「病院はホテルじゃない」から、「ホテルは病院じゃない」へ

 新型コロナウイルス感染症の拡大に伴い、7都府県に限定された形ではあるが、近々に緊急事態宣言が発出される見通しとなった。

 2020/04/07に発出、2020/04/08に発効する見通しとのこと。

 これを受けて、直ちに小池都知事は、発効後に緊急事態措置を開始すると記者会見で述べた。

 東京都だけでなく、病床を含めた医療資源の不足が深刻化している。

 いよいよ、無症状者・軽症者は病院では賄いきれなくなり、東京都は東京駅近くの東横インの協力を得て、まずは200床のホテル客室を確保し、そこに無症状者・軽症者を移動させる見通しとのこと。

 ふと思い出すことがある。

 関東で修行をしてからやがて15年がたとうとしているが、当時の私にとって大きなカルチャーショックだったことだ。

 それは、

 「病院はホテルではないんですよ」

 「どうしても退院して自宅に帰るのが嫌だということであれば、近在のホテルや旅館を利用してください」

と、退院予定日を控えながら、退院を渋っている患者さん・ご家族への、指導医の言葉だった。

 理性では理解できる。

 がん専門施設において、呼吸器内科が利用できる病床数には限りがあり、できるだけ多くの患者さんに均等に治療を提供しようとするならば、医学的に退院可能となった患者さんを漫然と入院させておくべきではない。

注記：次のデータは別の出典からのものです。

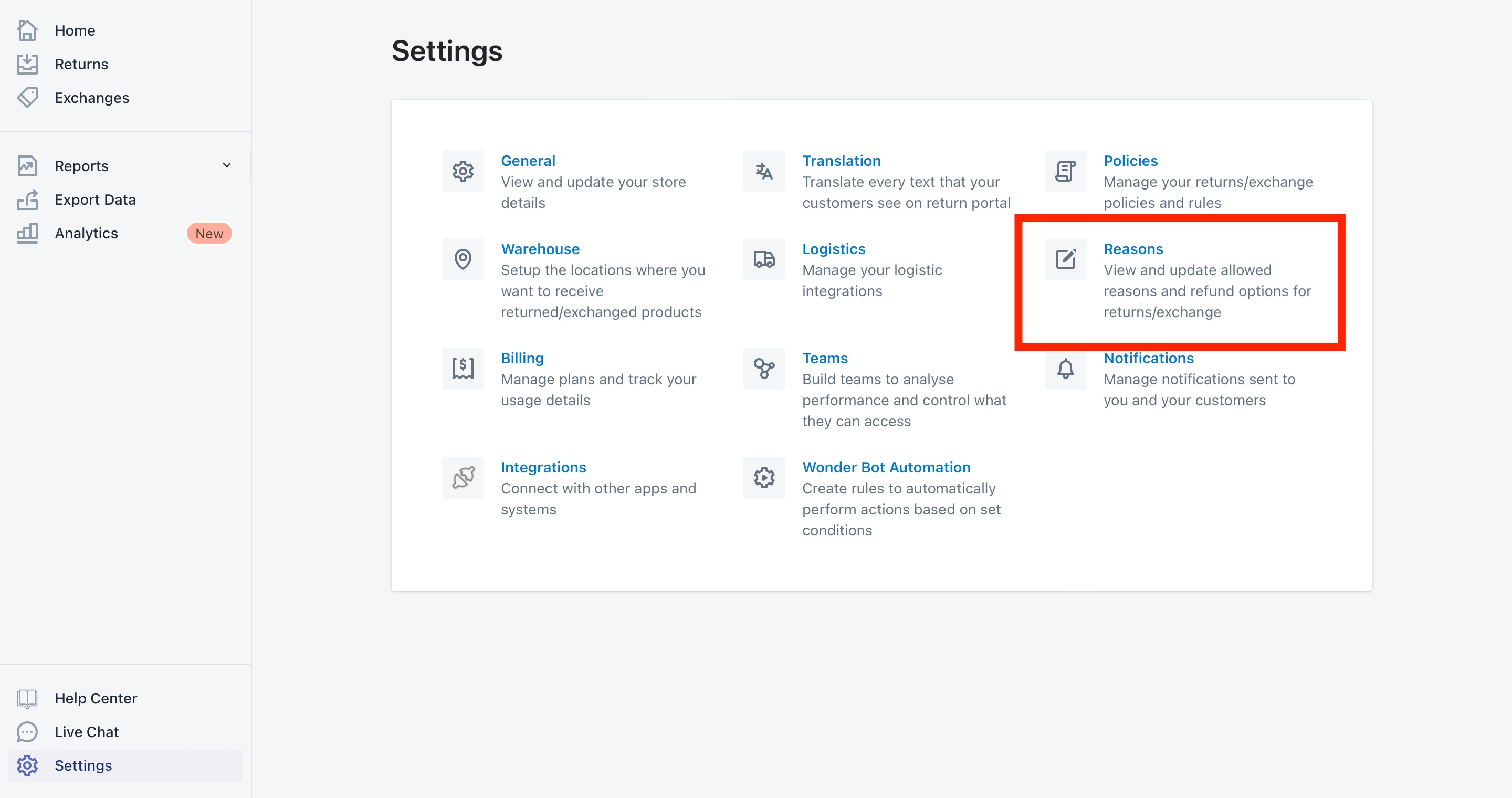
Task: Click the Billing receipt icon
Action: pos(463,369)
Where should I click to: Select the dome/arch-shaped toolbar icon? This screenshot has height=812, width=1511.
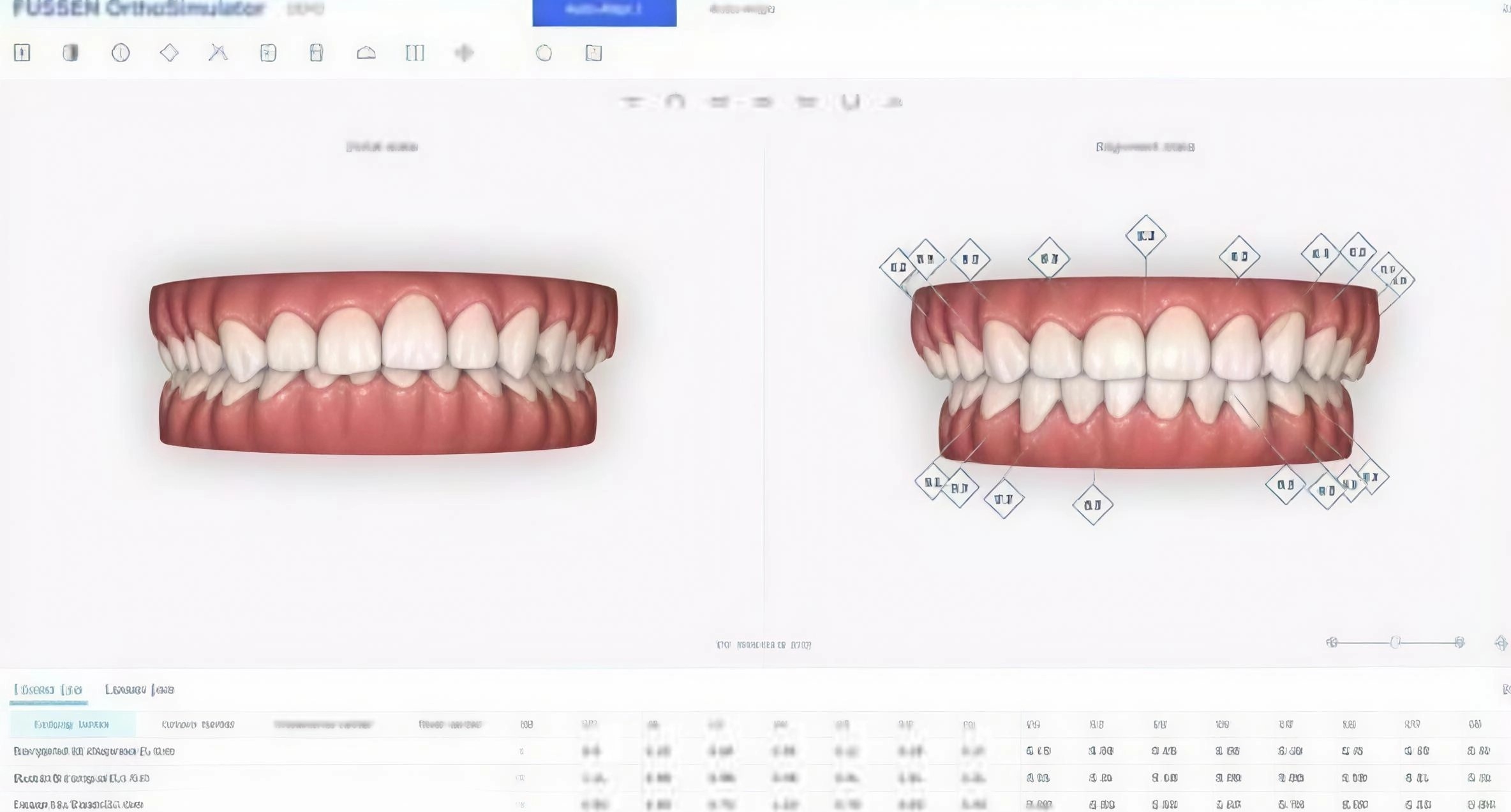(366, 52)
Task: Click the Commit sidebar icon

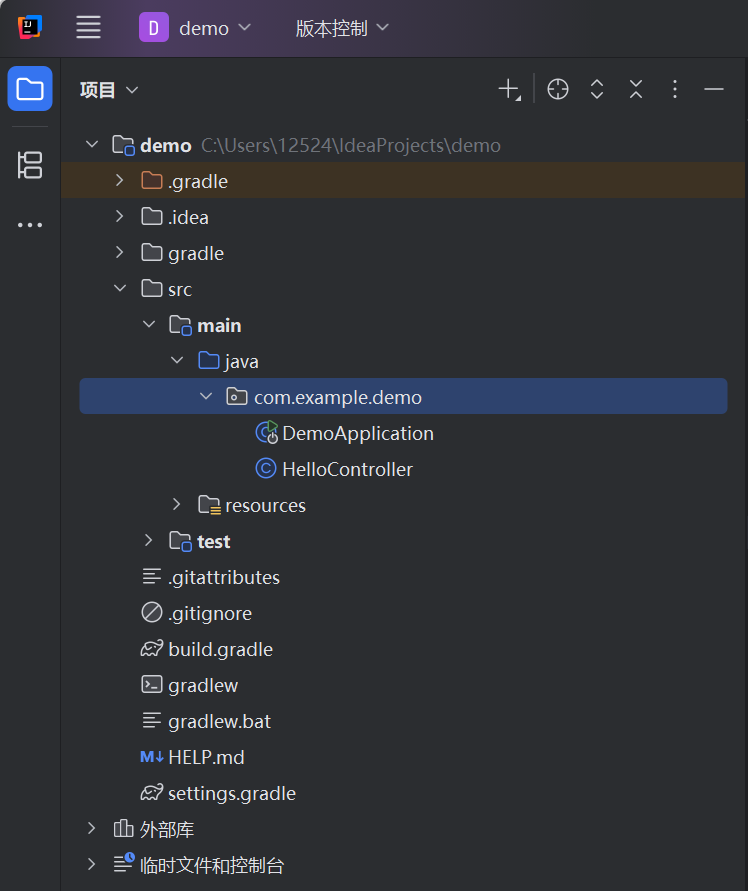Action: click(29, 165)
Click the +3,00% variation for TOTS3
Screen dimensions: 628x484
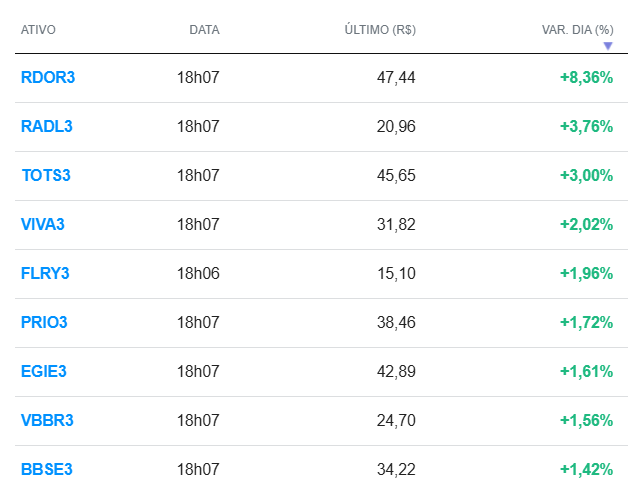coord(586,175)
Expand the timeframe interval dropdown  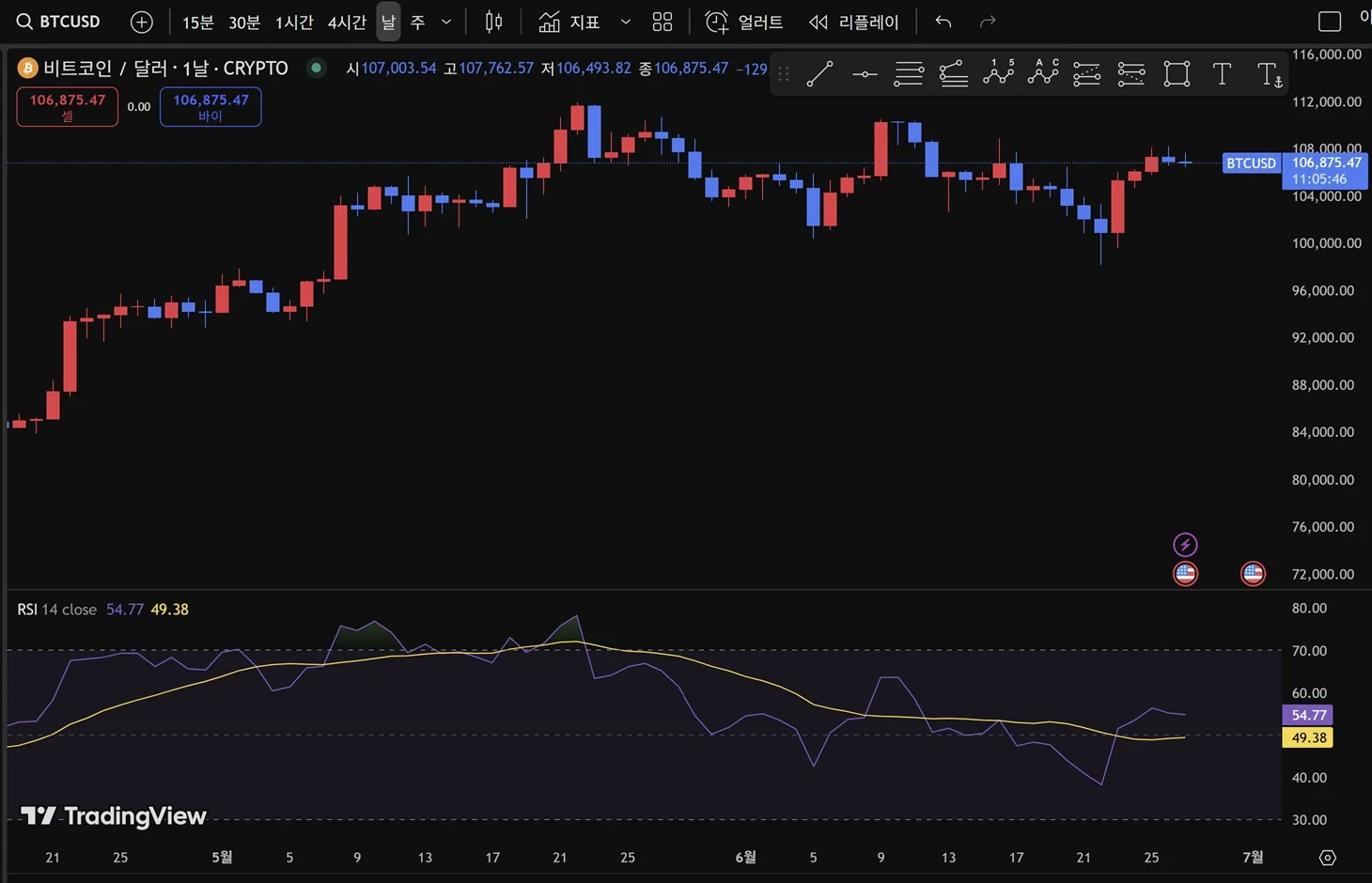tap(446, 22)
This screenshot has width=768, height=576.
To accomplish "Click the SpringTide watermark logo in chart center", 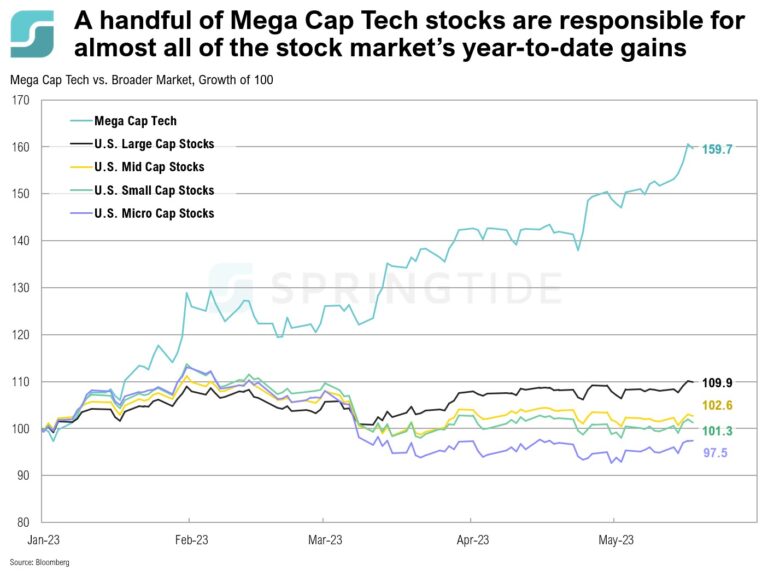I will tap(230, 286).
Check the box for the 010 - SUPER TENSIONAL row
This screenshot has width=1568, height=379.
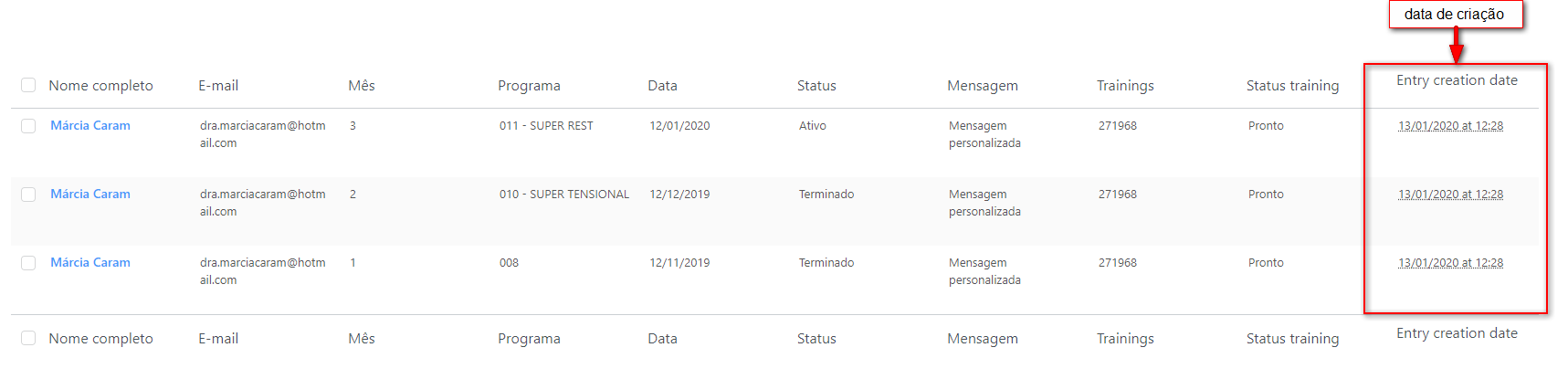[28, 195]
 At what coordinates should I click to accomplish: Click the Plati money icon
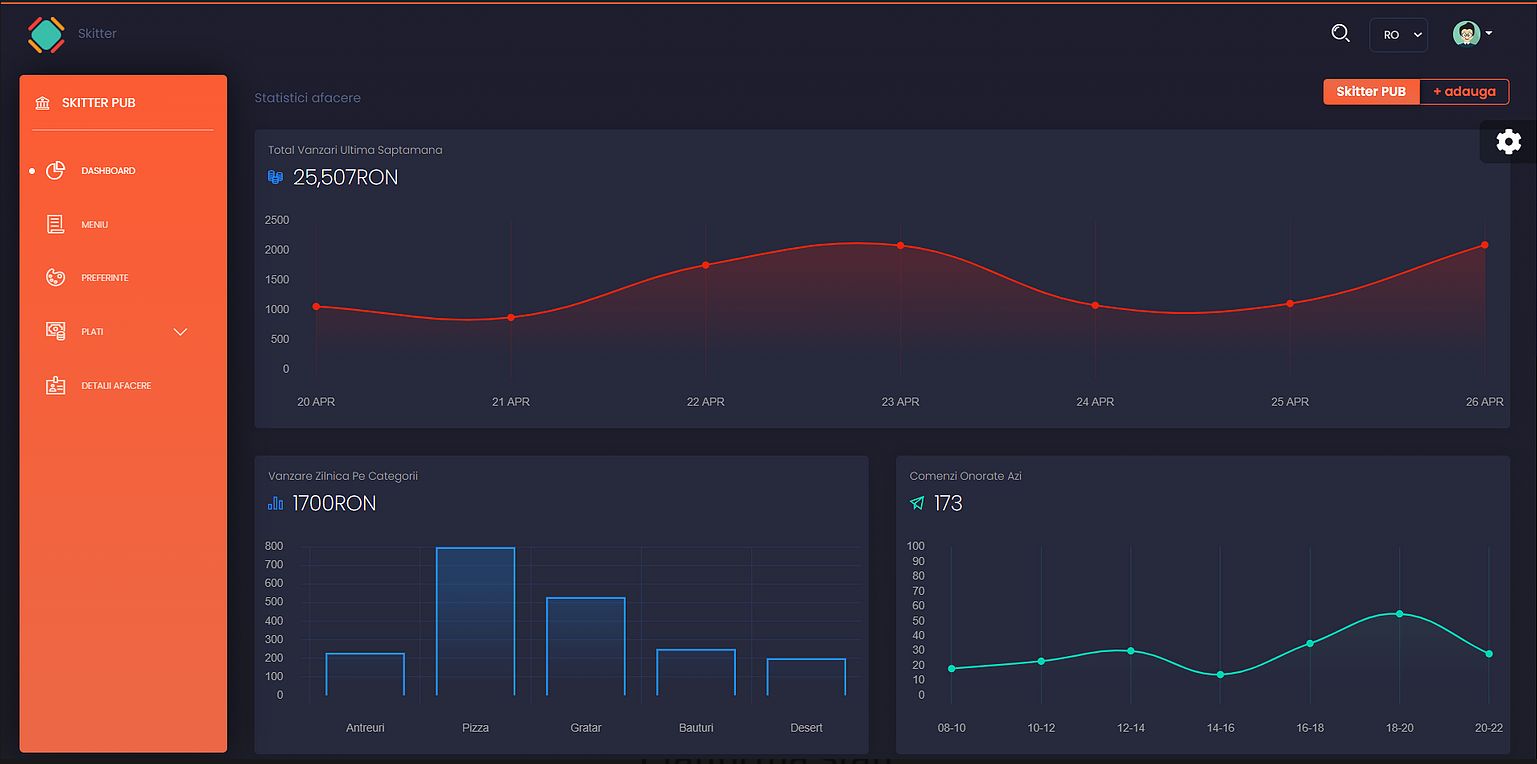tap(56, 331)
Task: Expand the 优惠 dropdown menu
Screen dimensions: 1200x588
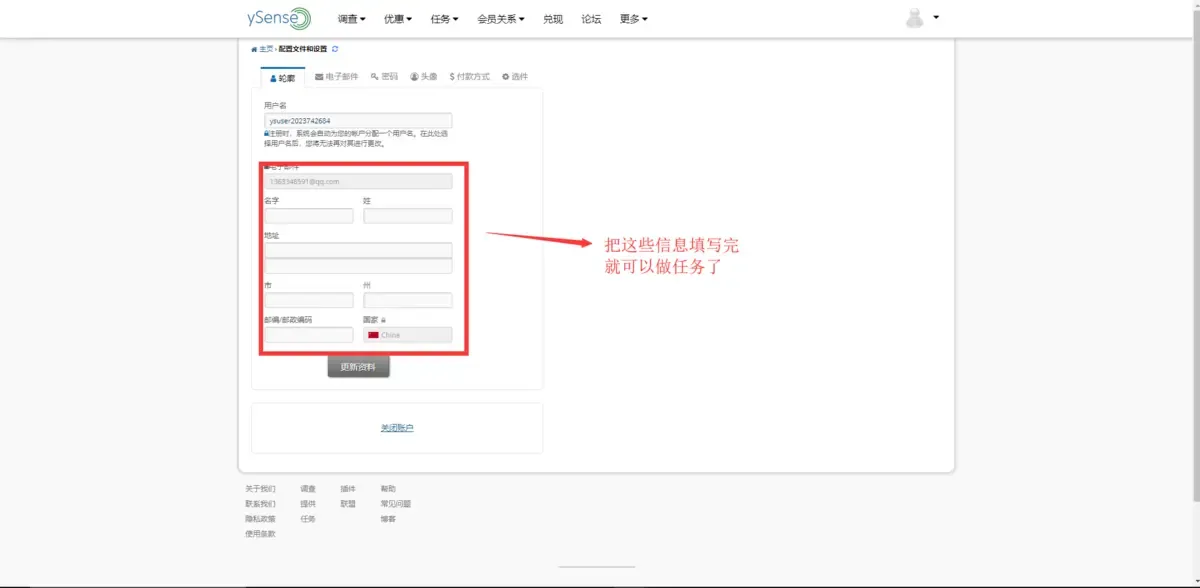Action: pos(398,19)
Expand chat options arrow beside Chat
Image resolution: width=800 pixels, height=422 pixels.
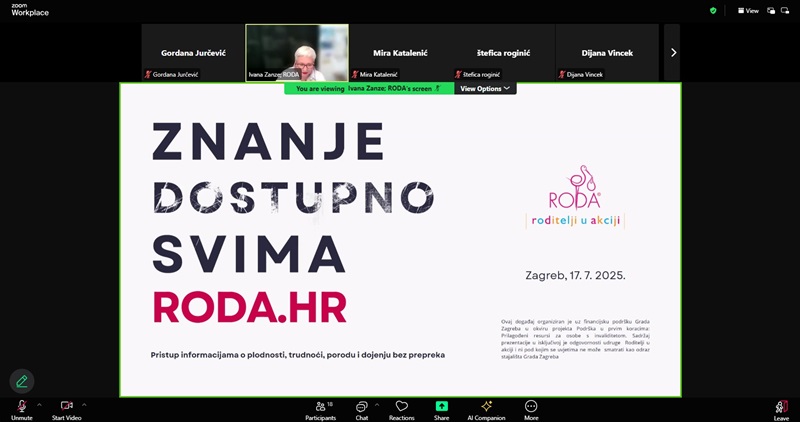pyautogui.click(x=377, y=404)
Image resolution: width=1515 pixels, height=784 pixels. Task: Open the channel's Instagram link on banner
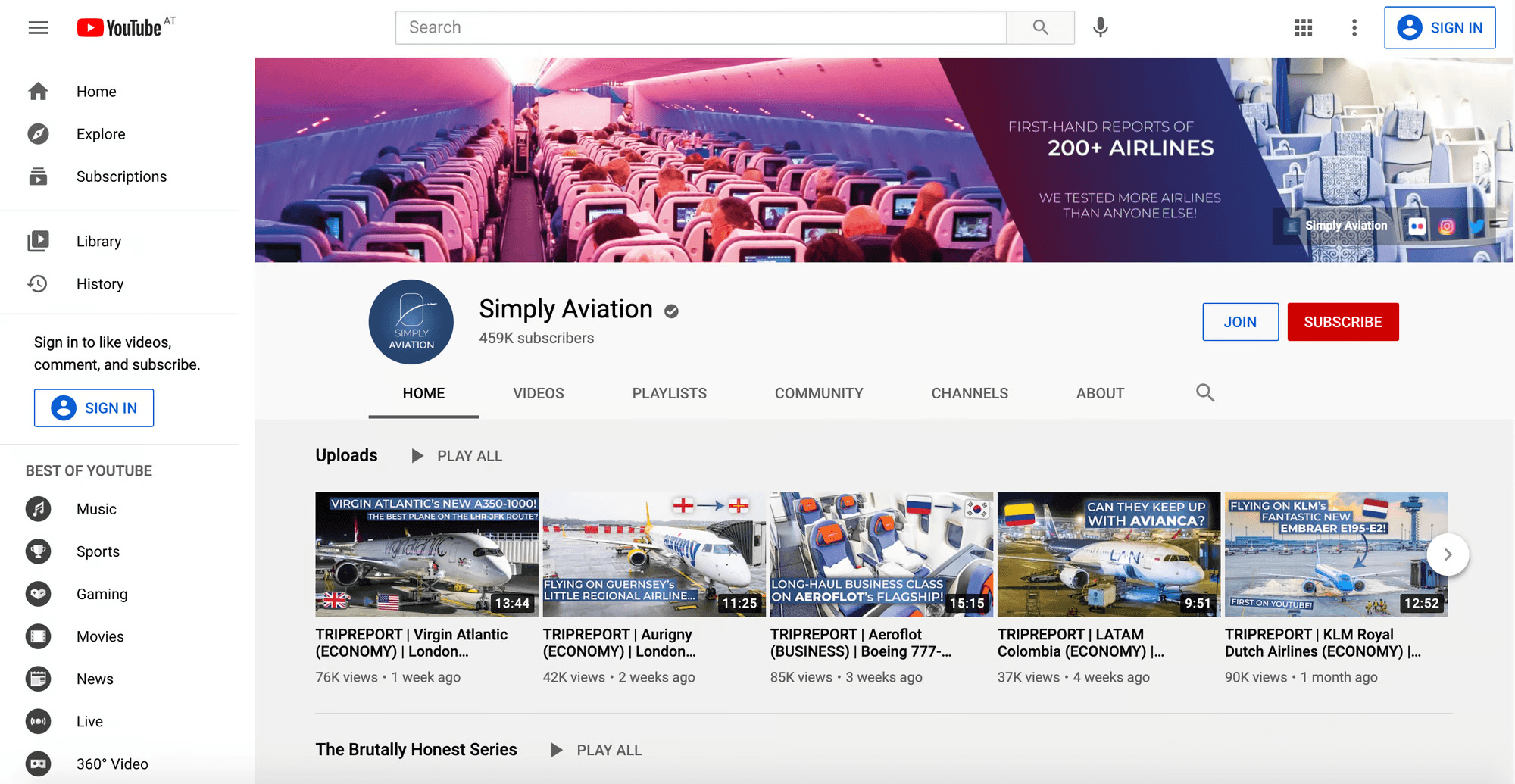click(x=1446, y=226)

 それは、他の患者さんの治療の遅延、場合によっては他の患者さんの治療機会の逸失を招きかねない。

 とは言いながらも、自分の担当患者に対して、

 「病院はホテルではないんです」

と断じる姿は、ある種の衝撃だった。

 

 それから約15年。

 肺がん内科診療の世界でも外来治療が主流となり、こうしたやり取りは以前よりも減ったのかも知れない。

 いや、もしかしたら、入院治療を希望する患者さんに対して外来治療を勧めるにあたって、

 「病院はホテルではないんです」

 「どうしても外来で治療を受けるのが嫌だということであれば、近在のホテルや旅館に滞在して、治療後に病状が悪化したら受診してください」

といった説明が、今でも行われているのかも知れない。

 そして今、ホテル関係者からすれば(私の実家は旅館なので、あながち無関係ではない)、

 「ホテルは病院ではないんですよ」

と言いたくなるような状況が出現している。

 政治の要請で、新型コロナウイルス感染患者を受け入れた、ホテル三日月や東横イン経営者の英断に敬意を表する。

 風評被害を考えると、並大抵の度量ではできないことだ。

 私が実家の旅館に無症候性キャリア、軽症者の受け入れを要請されたとしても、簡単には決断できないだろう。

 親や、実家に出入りする高齢の親族が感染し、命を落とすようなことになれば、悔やんでも悔やみきれない。

 医療従事者は、人々の健康のために奉仕するという職業倫理を以て業務にあたっているのでまだしもだが、宿泊施設の業務に従事する人は、決してそうではないのだ。

 果たして、大分県内の宿泊施設のうち、どの程度が県や市町村の要請に応じて、客室を拠出することができるだろうか。

 

 そして、現場での肌感覚として感じることだが、新型コロナウイルス感染症流行地域への目に見えない差別意識は、確実にある。

 私の勤務先がある市町村でも新型コロナウイルス感染者が報告されているが、他の市町村にある病院から、転院受け入れを差し控えたい、という声が聞こえてきている。

 転院調整をしている当の患者は、もともとは先方から難治性の病態に対してなんとか治療をしてほしい、との要請を受けて対応した患者であるにも関わらず、である。

 当院でクラスター感染が発生しているならまだしもだが、こうした態度は医療機関相互の関係に、後々禍根を残しかねない。

 新型コロナウイルス感染症にあまりにも気を取られて、悪性新生物や心疾患、脳血管疾患、一般の肺炎といった日本人の死因の上位を占める疾患の診療がおろそかになれば、より深刻な事態を招くことだろう。